What the task asks: The reply should contain all the data below, repeated exactly, and none of the images.

Records provided:
++++++
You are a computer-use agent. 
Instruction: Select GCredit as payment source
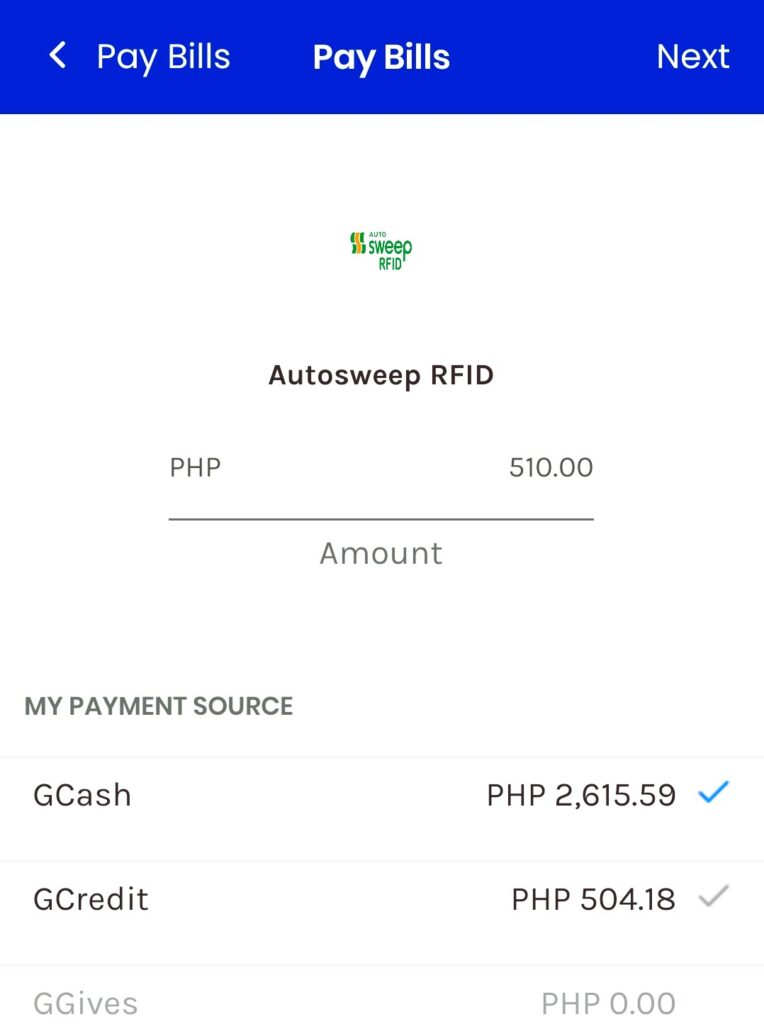point(91,899)
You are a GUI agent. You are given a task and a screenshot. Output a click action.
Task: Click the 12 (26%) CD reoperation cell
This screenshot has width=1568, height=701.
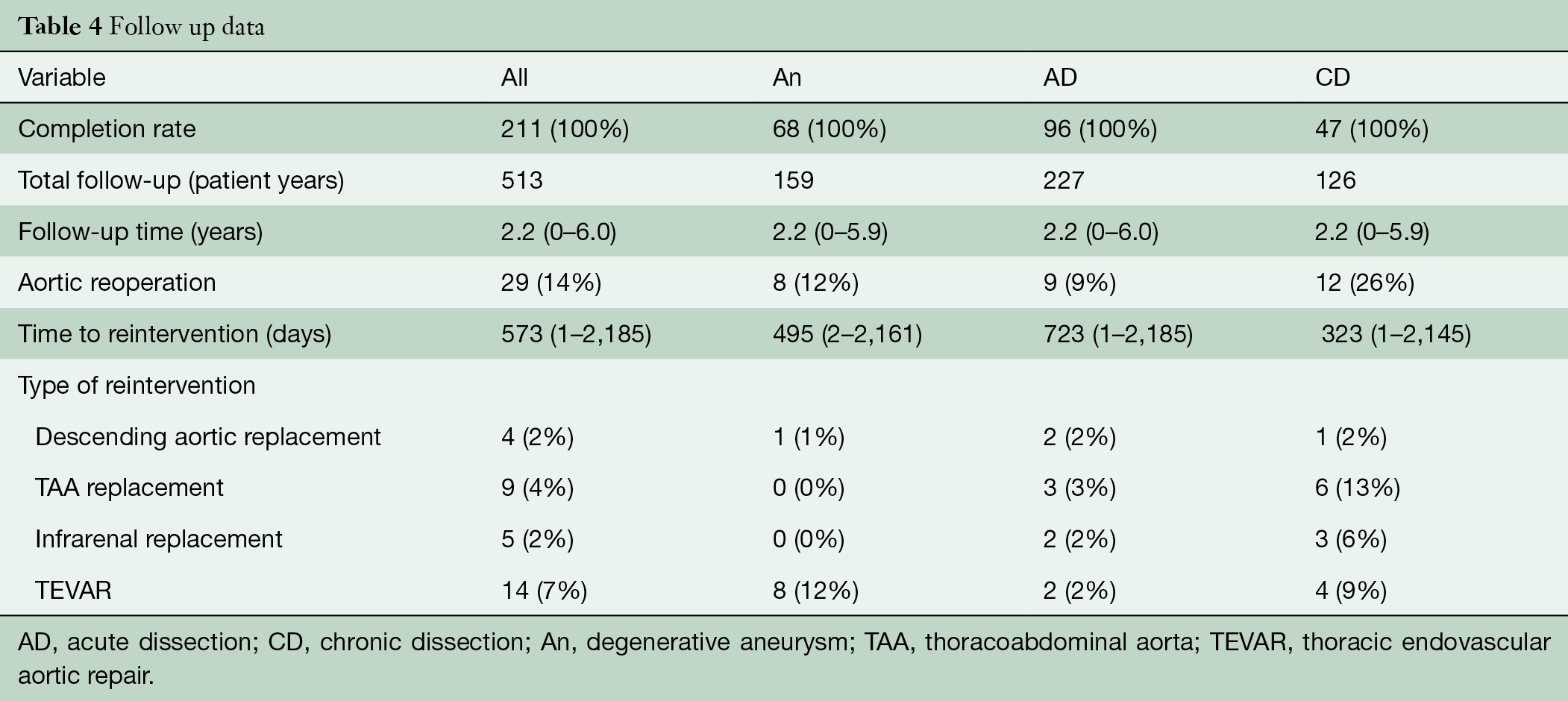coord(1364,283)
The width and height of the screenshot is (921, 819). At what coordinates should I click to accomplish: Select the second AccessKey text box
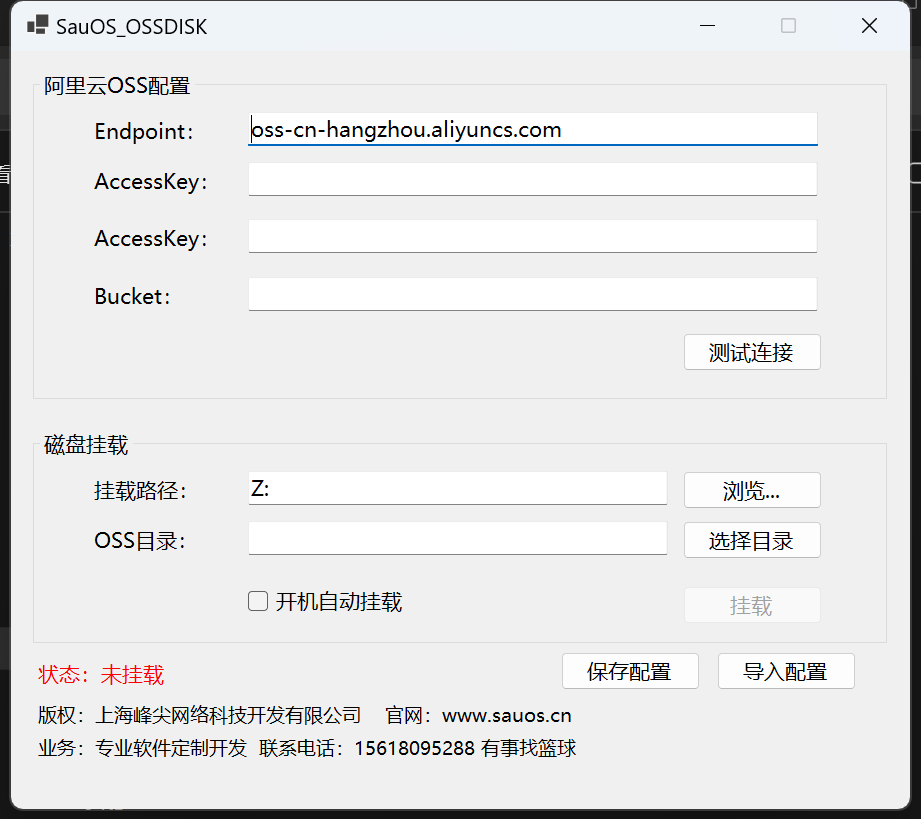coord(532,237)
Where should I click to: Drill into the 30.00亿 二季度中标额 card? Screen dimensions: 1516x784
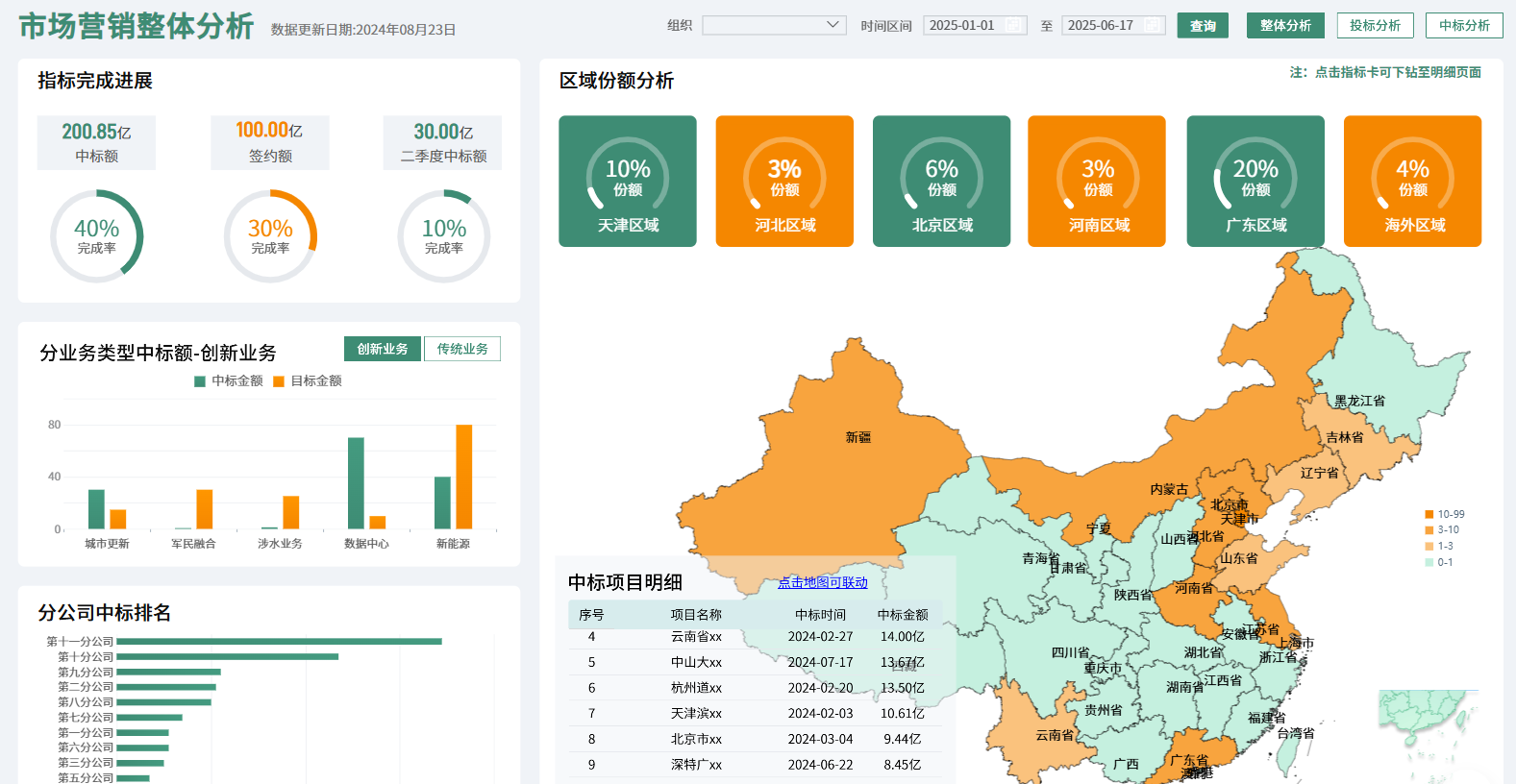(x=443, y=142)
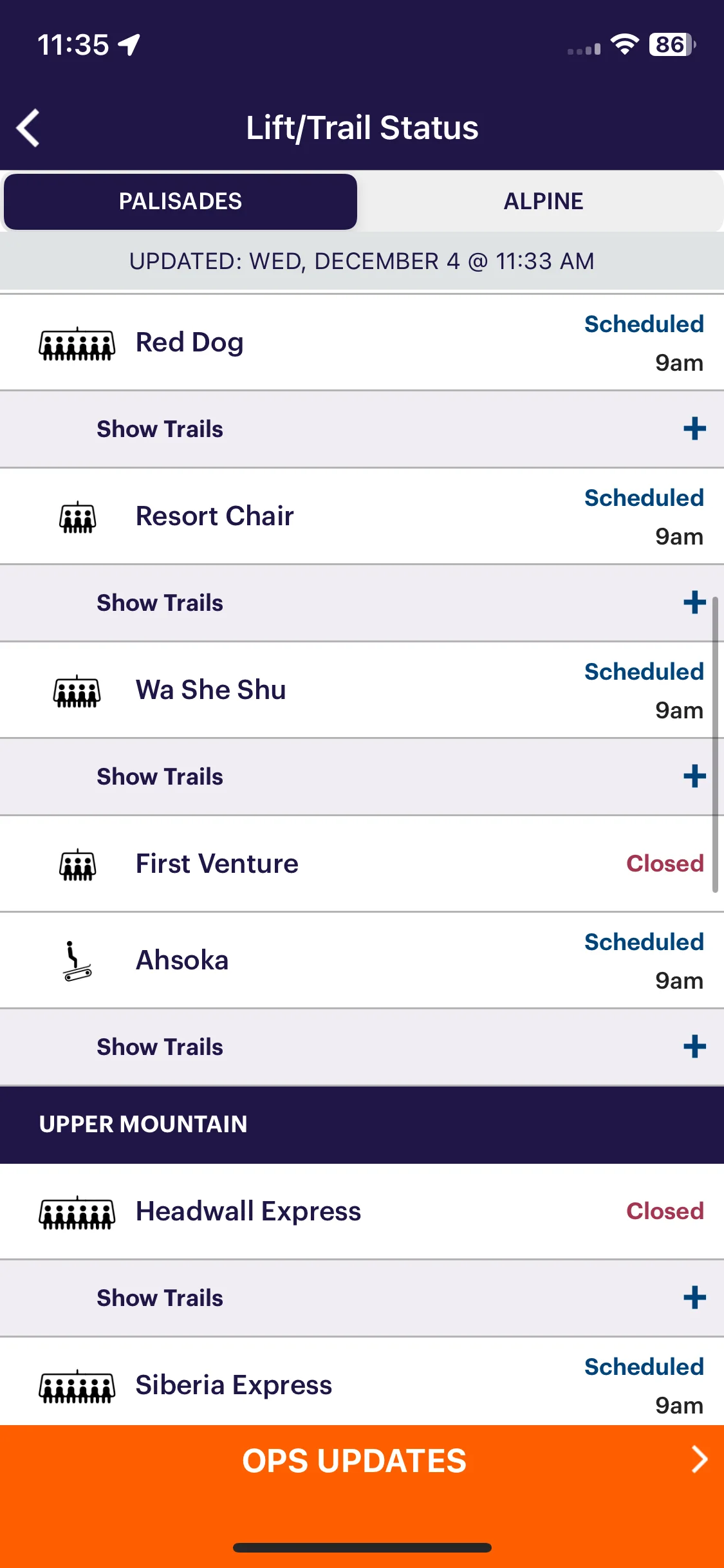The width and height of the screenshot is (724, 1568).
Task: Click the vertical scrollbar indicator
Action: (715, 745)
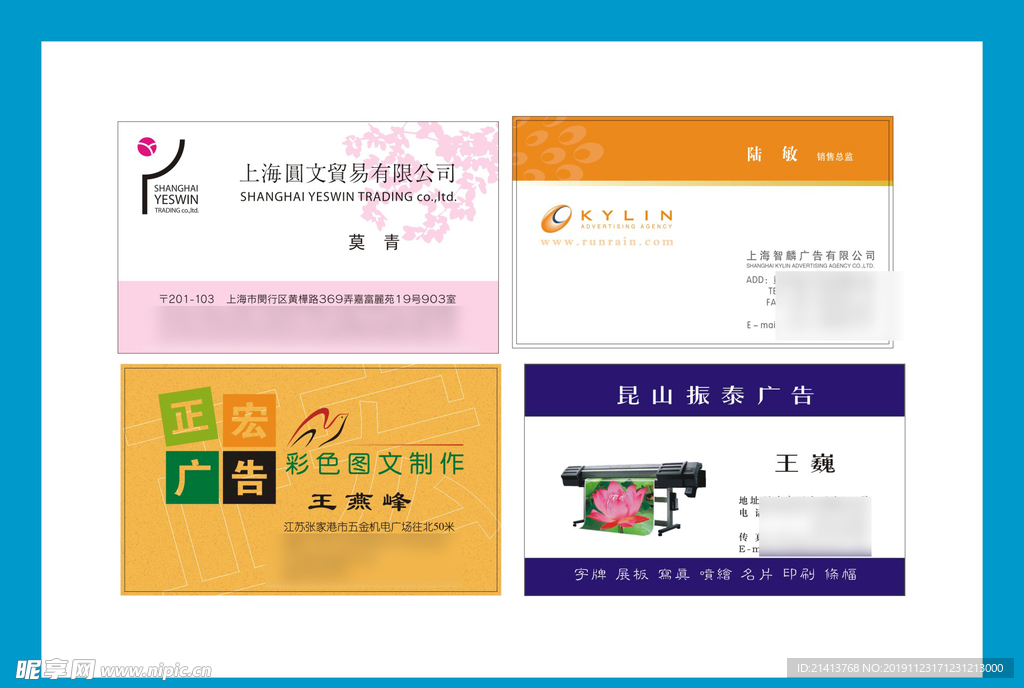Click the www.nipic.com watermark URL

(156, 671)
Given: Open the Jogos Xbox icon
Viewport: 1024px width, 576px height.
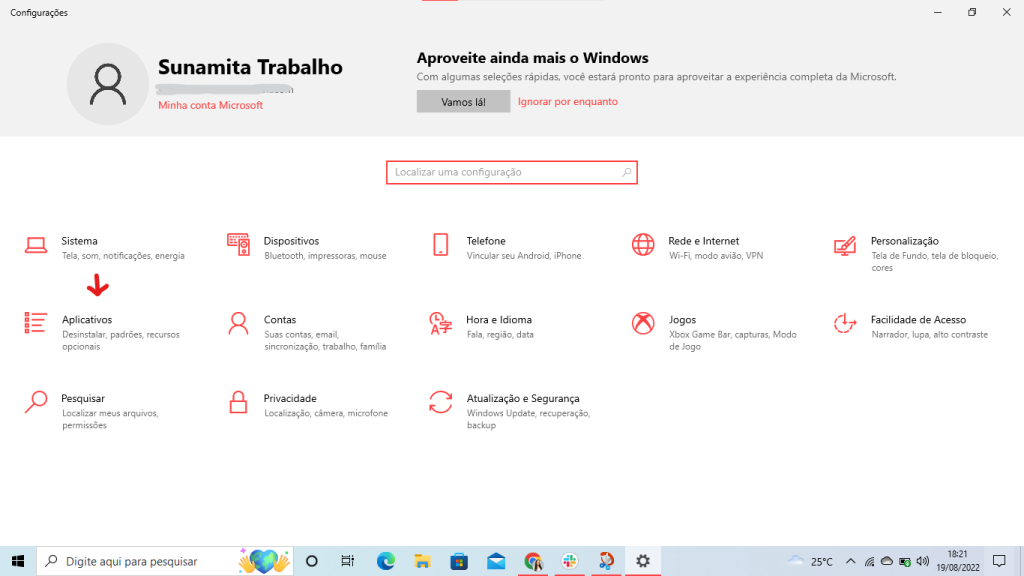Looking at the screenshot, I should (x=642, y=323).
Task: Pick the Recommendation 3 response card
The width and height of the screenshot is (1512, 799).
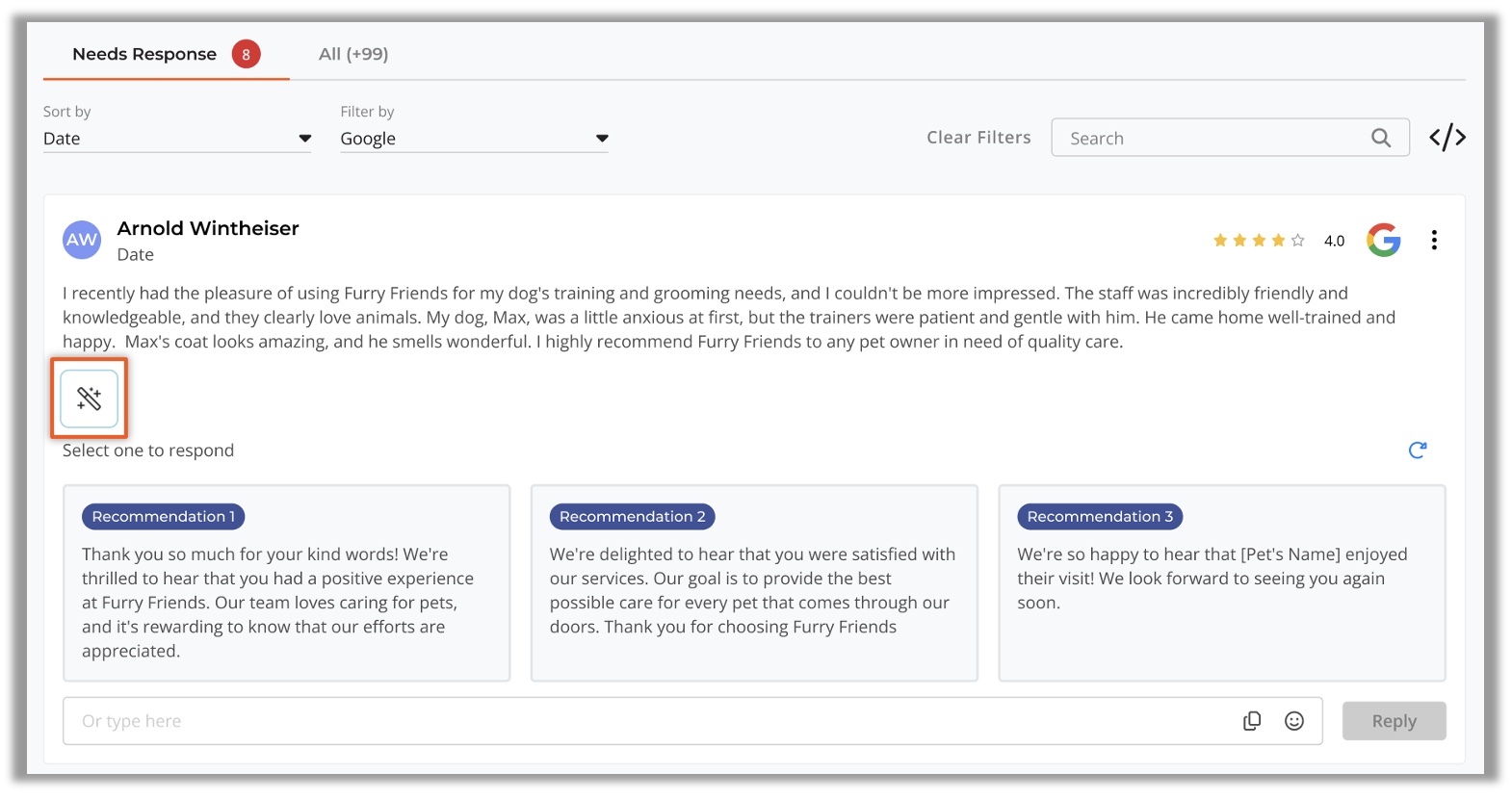Action: tap(1220, 583)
++++++
Written answer:
You are a computer-use agent. 
Instruction: Select GCredit as payment source
point(91,899)
You are a GUI agent. You are given a task and a screenshot. Output a click action.
Task: Click the 12 (26%) CD reoperation cell
This screenshot has width=1568, height=701.
coord(1364,283)
The width and height of the screenshot is (921, 819). At what coordinates should I click to accomplish: Select the second AccessKey text box
coord(532,237)
Where should I click to: Drill into the 30.00亿 二季度中标额 card? Screen dimensions: 1516x784
(x=443, y=142)
The width and height of the screenshot is (724, 1568).
Task: Click the vertical scrollbar indicator
Action: (715, 745)
Click the www.nipic.com watermark URL

(156, 671)
Given: Open the Jogos Xbox icon
Viewport: 1024px width, 576px height.
Looking at the screenshot, I should (x=642, y=323).
Task: Pick the Recommendation 3 response card
The width and height of the screenshot is (1512, 799).
Action: tap(1220, 583)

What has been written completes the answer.